EXCERPTED TEXT ->
[Start of section]

In every system of inequalities, we aim to find a set of inequalities that portray a specific set of rules or conditions that need to be met. In this case, we are dealing with creating a system involving nutritional requirements for cat food.
The problem involves ensuring that the product contains enough protein and fat. We achieve this by setting up at least two inequalities:

• One inequality to account for protein requirements. Because fish provides 12g of protein per ounce and beef provides 6g, we express this as: \(12x + 6y \geq 60\).
• The second inequality is for fat. Since each ounce of fish provides 3g and beef provides 9g of fat, the inequality becomes: \(3x + 9y \geq 45\).
• We also need to include non-negativity constraints because negative amounts of ingredients aren't possible (i.e., \(x \geq 0\) and \(y \geq 0\)).

When these inequalities are combined, they form a system of inequalities. This system tells us where the conditions for both protein and fat overlap and meet the specified requirements.

Linear programming is a mathematical method used to determine the best possible outcome, such as maximum profit or lowest cost, in a given model. This model typically involves a linear objective function and a set of linear inequalities, or constraints.
In the context of this exercise, we are not necessarily trying to optimize, but rather identify the feasible set - the values that meet all nutritional constraints.

• The objective function in traditional linear programming models could be, for instance, a goal to minimize cost or maximize nutrition within budget constraints.
• Here, however, we just aim to ensure that the system of constraints is satisfied.
• This often involves graphing, especially in two-variable cases like ours, to visually find solutions within the feasible region.

[End of section]

RECORDS SHOWN ->
[Start of section]

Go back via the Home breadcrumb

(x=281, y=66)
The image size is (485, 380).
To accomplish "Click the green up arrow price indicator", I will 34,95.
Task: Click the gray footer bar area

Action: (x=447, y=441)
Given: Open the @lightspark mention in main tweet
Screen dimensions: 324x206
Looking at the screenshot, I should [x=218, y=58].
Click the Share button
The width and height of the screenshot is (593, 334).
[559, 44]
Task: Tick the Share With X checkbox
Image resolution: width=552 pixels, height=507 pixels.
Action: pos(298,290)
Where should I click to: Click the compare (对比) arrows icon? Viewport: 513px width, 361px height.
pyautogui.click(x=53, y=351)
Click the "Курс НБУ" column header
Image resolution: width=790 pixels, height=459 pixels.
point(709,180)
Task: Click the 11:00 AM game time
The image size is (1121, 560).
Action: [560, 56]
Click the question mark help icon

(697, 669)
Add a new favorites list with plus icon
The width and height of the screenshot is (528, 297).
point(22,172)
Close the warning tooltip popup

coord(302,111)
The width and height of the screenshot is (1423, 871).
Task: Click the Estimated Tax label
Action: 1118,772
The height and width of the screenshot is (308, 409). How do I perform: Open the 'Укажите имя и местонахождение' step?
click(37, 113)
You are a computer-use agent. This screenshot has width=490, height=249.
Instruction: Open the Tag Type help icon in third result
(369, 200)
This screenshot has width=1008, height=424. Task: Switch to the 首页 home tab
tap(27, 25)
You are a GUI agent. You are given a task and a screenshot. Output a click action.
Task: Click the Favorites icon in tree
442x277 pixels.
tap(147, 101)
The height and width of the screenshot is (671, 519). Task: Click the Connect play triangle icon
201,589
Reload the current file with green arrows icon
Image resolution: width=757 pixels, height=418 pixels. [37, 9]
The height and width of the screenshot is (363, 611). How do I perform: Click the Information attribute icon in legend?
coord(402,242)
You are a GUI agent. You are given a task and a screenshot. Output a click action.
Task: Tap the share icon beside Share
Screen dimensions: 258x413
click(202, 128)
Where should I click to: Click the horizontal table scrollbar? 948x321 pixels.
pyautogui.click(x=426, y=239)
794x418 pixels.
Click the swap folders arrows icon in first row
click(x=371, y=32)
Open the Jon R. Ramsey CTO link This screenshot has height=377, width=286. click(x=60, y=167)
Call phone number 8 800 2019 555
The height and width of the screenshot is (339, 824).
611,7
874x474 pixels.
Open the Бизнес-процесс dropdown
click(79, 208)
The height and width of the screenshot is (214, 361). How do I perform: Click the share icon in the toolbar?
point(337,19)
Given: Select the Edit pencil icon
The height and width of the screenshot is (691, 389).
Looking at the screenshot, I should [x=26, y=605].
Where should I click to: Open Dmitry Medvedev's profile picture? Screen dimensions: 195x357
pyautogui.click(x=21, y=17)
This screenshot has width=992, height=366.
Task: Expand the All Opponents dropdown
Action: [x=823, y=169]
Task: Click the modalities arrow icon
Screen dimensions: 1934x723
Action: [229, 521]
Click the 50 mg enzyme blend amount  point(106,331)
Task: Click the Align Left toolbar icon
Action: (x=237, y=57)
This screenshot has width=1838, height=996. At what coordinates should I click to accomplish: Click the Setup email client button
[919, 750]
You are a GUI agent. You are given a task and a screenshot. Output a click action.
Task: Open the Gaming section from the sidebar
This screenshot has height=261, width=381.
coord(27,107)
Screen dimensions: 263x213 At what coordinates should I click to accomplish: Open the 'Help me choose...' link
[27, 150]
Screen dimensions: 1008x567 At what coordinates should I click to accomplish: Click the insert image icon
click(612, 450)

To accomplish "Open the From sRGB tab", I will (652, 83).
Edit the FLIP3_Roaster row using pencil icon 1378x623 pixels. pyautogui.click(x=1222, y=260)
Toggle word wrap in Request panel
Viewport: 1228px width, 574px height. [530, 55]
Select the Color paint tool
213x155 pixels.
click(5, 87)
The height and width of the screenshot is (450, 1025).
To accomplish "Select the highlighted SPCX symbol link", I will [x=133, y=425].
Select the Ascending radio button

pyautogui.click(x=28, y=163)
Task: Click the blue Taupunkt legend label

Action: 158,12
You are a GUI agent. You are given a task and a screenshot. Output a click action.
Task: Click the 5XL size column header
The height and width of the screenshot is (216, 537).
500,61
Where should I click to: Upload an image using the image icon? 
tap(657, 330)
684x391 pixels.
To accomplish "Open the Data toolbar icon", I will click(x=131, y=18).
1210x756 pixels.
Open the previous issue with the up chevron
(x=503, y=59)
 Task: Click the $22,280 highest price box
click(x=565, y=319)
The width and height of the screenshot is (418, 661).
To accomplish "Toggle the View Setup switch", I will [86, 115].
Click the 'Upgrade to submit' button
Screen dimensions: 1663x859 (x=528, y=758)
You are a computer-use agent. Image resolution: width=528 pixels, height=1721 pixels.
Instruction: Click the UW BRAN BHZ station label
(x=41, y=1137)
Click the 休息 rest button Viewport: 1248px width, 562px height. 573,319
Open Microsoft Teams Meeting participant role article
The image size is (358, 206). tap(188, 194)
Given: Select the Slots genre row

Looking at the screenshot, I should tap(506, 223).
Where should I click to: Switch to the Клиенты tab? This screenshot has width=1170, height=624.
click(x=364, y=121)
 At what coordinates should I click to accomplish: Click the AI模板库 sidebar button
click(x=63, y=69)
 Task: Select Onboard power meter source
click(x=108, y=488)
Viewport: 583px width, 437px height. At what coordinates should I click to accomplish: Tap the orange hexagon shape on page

[End of section]

REQUIRED WORK ->
1 > Repeat the part of the text on cat food inequalities that starts at "When these inequalities" and ends at "constraints is satisfied.".
2 > In the text on cat food inequalities, rewrite the paragraph that begins "Linear programming is a mathematical method" more briefly, keeping its main facts.
3 > Write the next part of the text on cat food inequalities, continuing from its last sentence.
None of this work involves the records.

PER-TASK ANSWERS ->
1 >
When these inequalities are combined, they form a system of inequalities. This system tells us where the conditions for both protein and fat overlap and meet the specified requirements.

Linear programming is a mathematical method used to determine the best possible outcome, such as maximum profit or lowest cost, in a given model. This model typically involves a linear objective function and a set of linear inequalities, or constraints.
In the context of this exercise, we are not necessarily trying to optimize, but rather identify the feasible set - the values that meet all nutritional constraints.

• The objective function in traditional linear programming models could be, for instance, a goal to minimize cost or maximize nutrition within budget constraints.
• Here, however, we just aim to ensure that the system of constraints is satisfied.

2 > Linear programming is a method for finding the best outcome in a model, such as maximum profit or lowest cost. The model usually has a linear objective function and a set of linear inequalities, or constraints.

3 >
Thus, while linear programming often involves finding the optimal solution in constrained environments, sometimes simply determining a suitable strategy that works for all given constraints is its application, just as in managing nutritional content in cat food.

Graphing inequalities involves plotting lines or curves that represent boundaries defined by an inequality, and shading the region that satisfies the inequality.
The process essentially converts algebraic conditions into geometric areas, making it easier to visualize potential solutions.
For the problem at hand, the process involves:

• Plotting the lines represented by the equations \(12x + 6y = 60\) for protein and \(3x + 9y = 45\) for fat on a coordinate plane.
• Notice where these lines intersect and the shaded areas which represent solution sets. These areas show all combinations of fish (\(x\)) and beef (\(y\)) that meet or exceed the required protein and fat values.
• The feasible region is typically the area where all conditions match, including the non-negative constraints \(x \geq 0\) and \(y \geq 0\).

Graphing allows us to visually inspect the feasible region, which represents all the possible values that meet all constraints together. It's a powerful tool for understanding how different inequality constraints interact and overlap.